Return the listing from its start through the line containing "pyautogui.click(x=1105, y=362)", copying each line word for word. Leave the pictures out.

─── Given data

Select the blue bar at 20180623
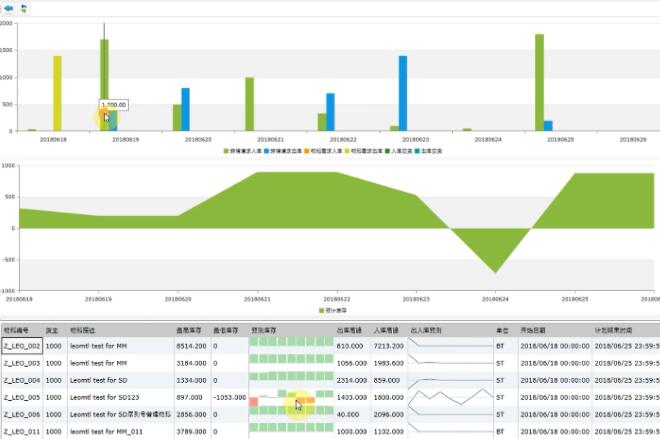The image size is (660, 439). [x=403, y=93]
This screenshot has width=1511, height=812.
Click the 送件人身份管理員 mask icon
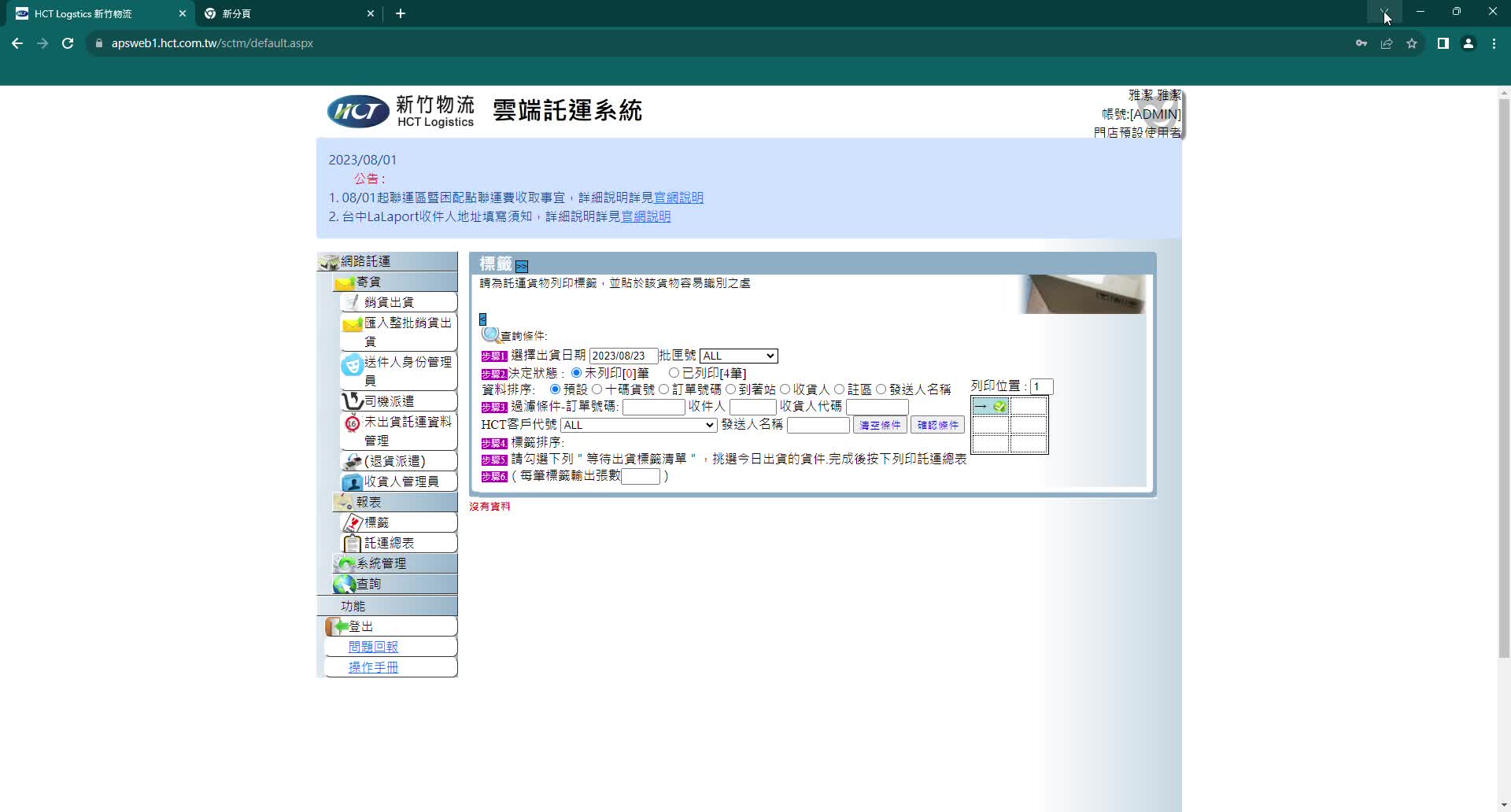tap(352, 365)
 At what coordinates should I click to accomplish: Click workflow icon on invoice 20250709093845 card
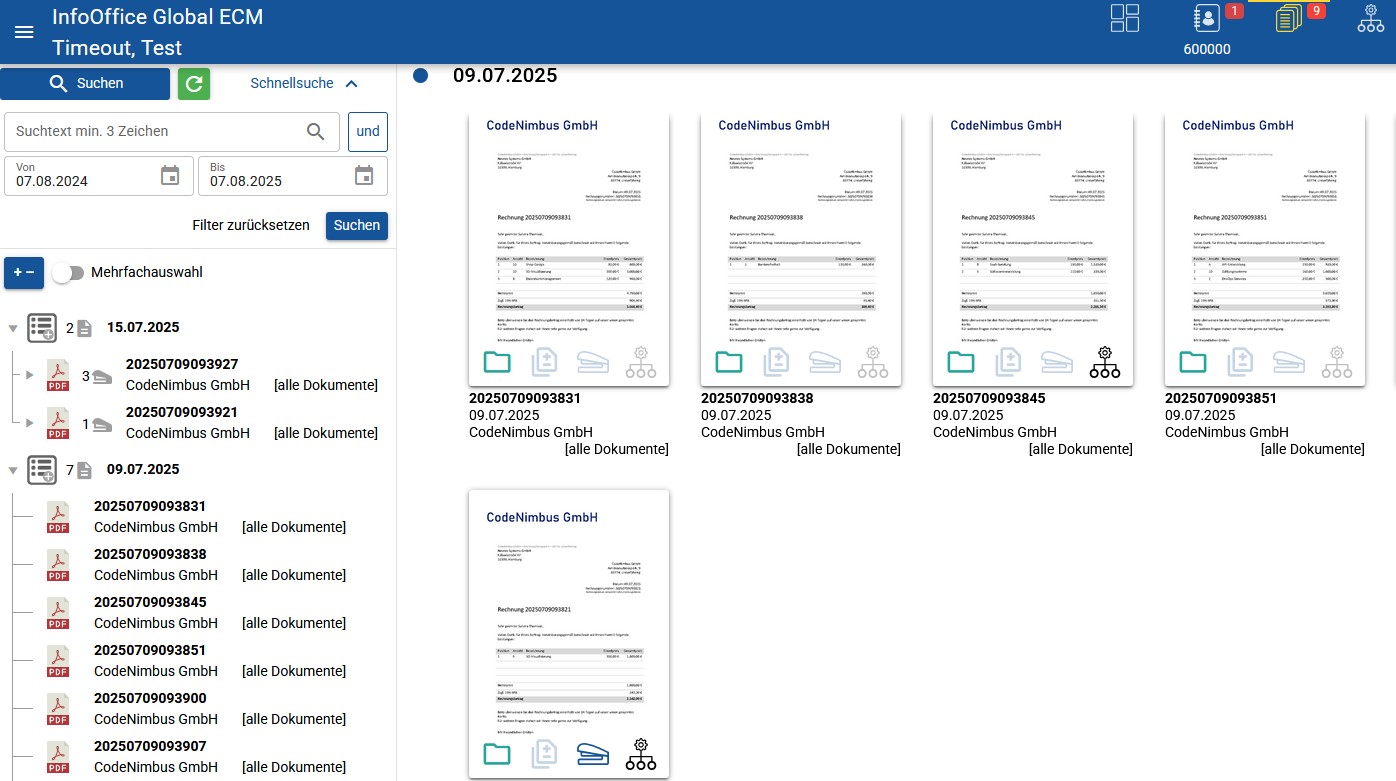pyautogui.click(x=1105, y=362)
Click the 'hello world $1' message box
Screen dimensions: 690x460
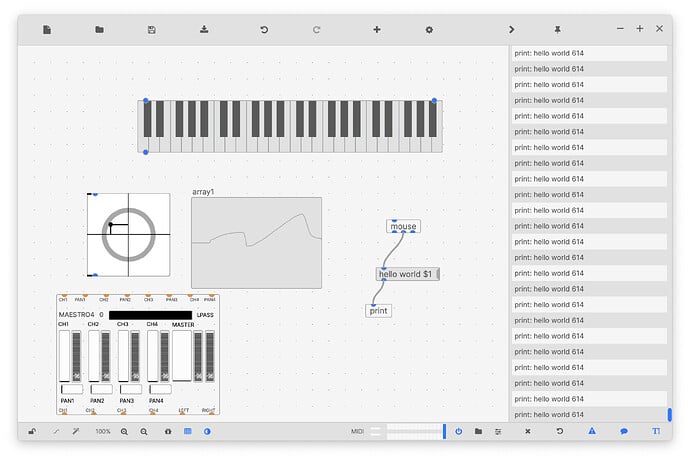click(x=405, y=274)
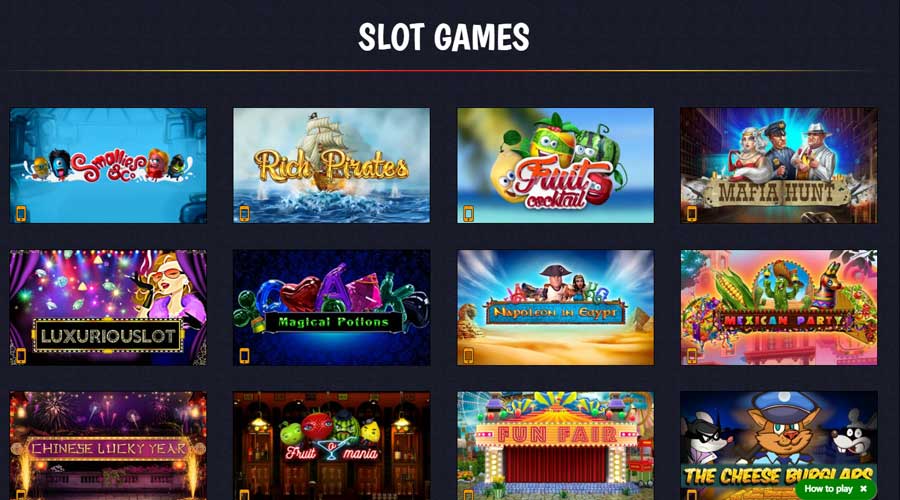The width and height of the screenshot is (900, 500).
Task: Launch the Fun Fair slot game
Action: (555, 446)
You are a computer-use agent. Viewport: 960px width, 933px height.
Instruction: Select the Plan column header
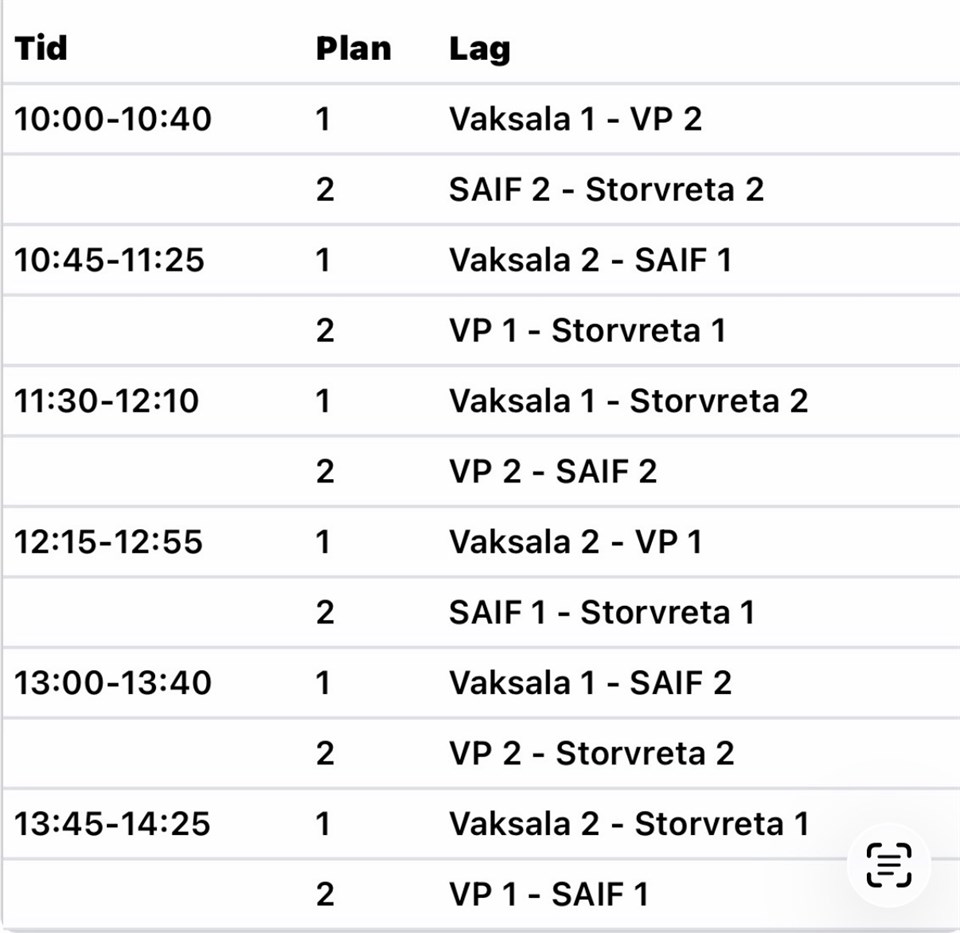pyautogui.click(x=353, y=48)
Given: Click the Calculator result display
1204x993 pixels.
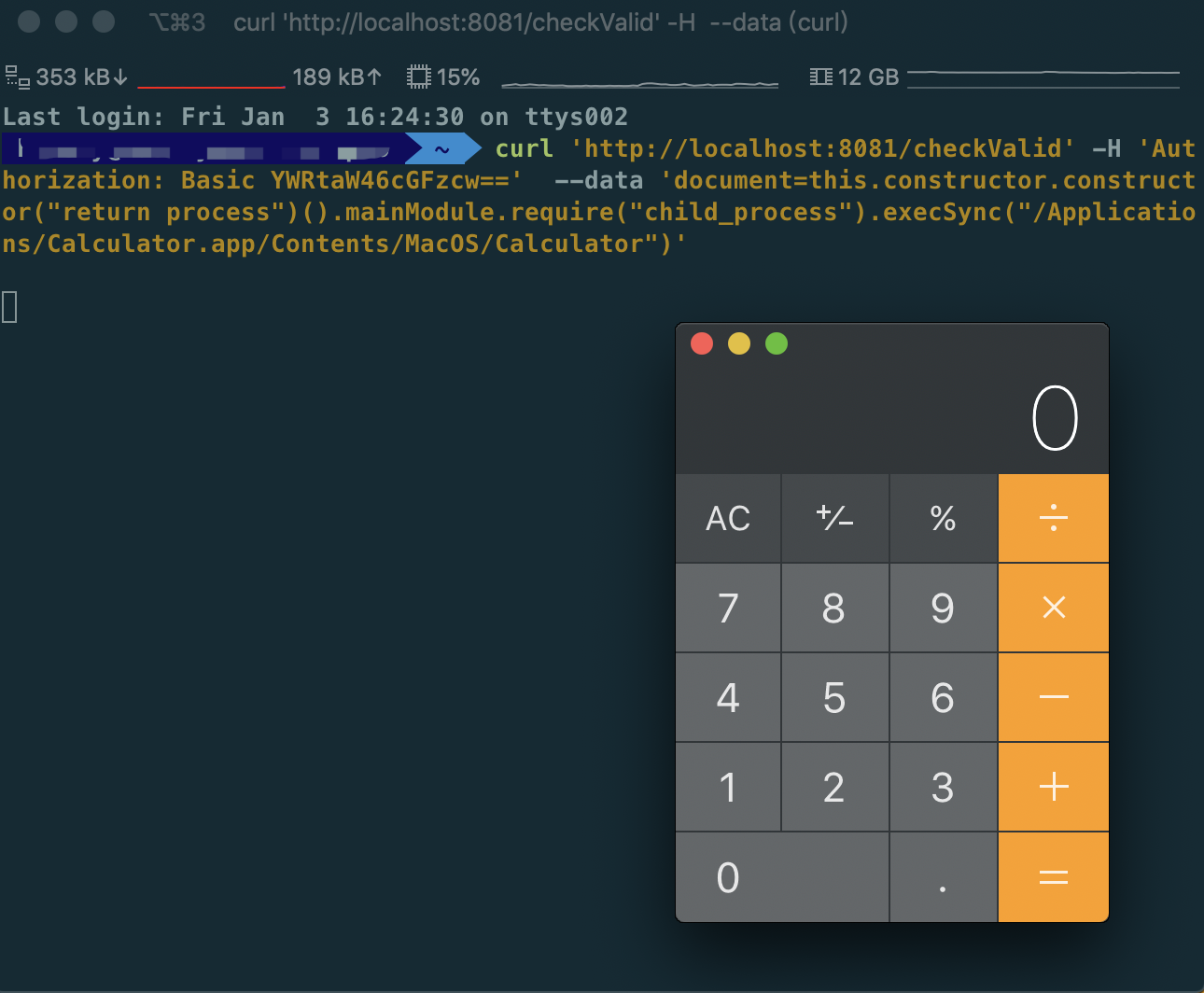Looking at the screenshot, I should (891, 418).
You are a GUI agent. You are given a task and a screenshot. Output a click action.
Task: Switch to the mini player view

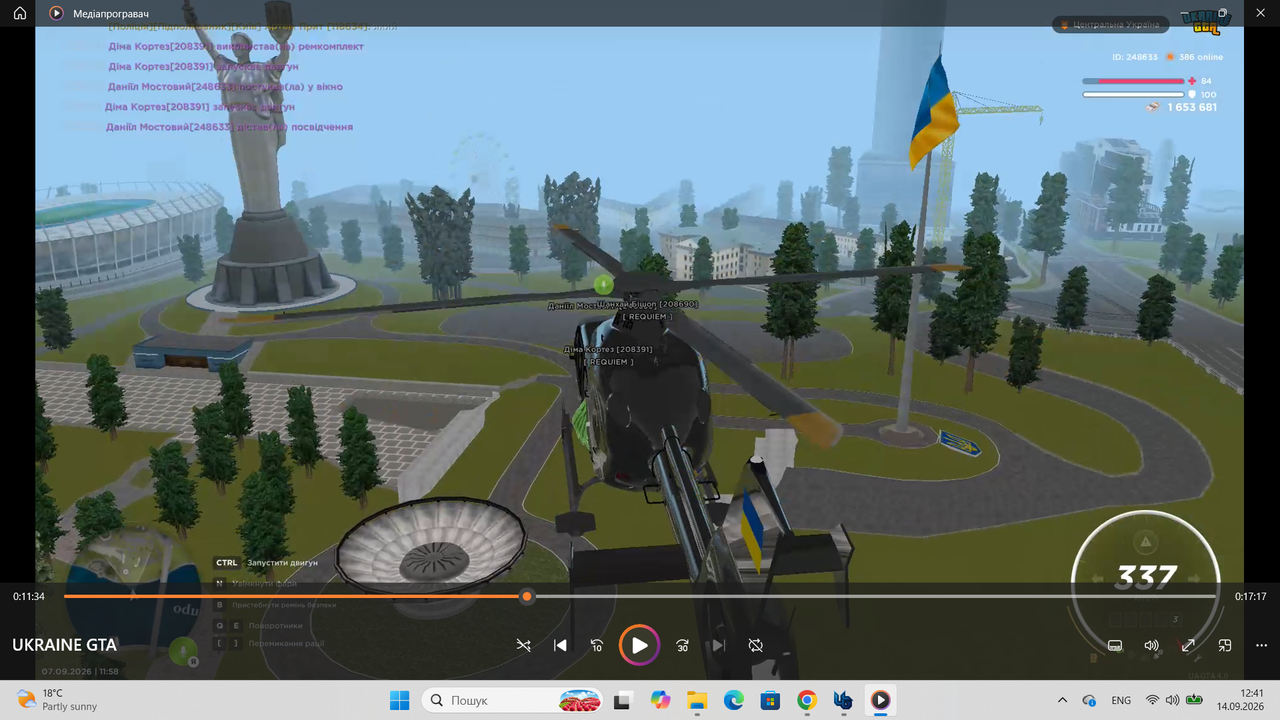(1225, 646)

──────

§ Exercise response:
Select the blue bar at 20180623
The image size is (660, 439). [x=403, y=93]
This screenshot has width=1511, height=812.
Click the 送件人身份管理員 mask icon
tap(352, 365)
 At what coordinates should I click to accomplish: Click workflow icon on invoice 20250709093845 card
pyautogui.click(x=1105, y=362)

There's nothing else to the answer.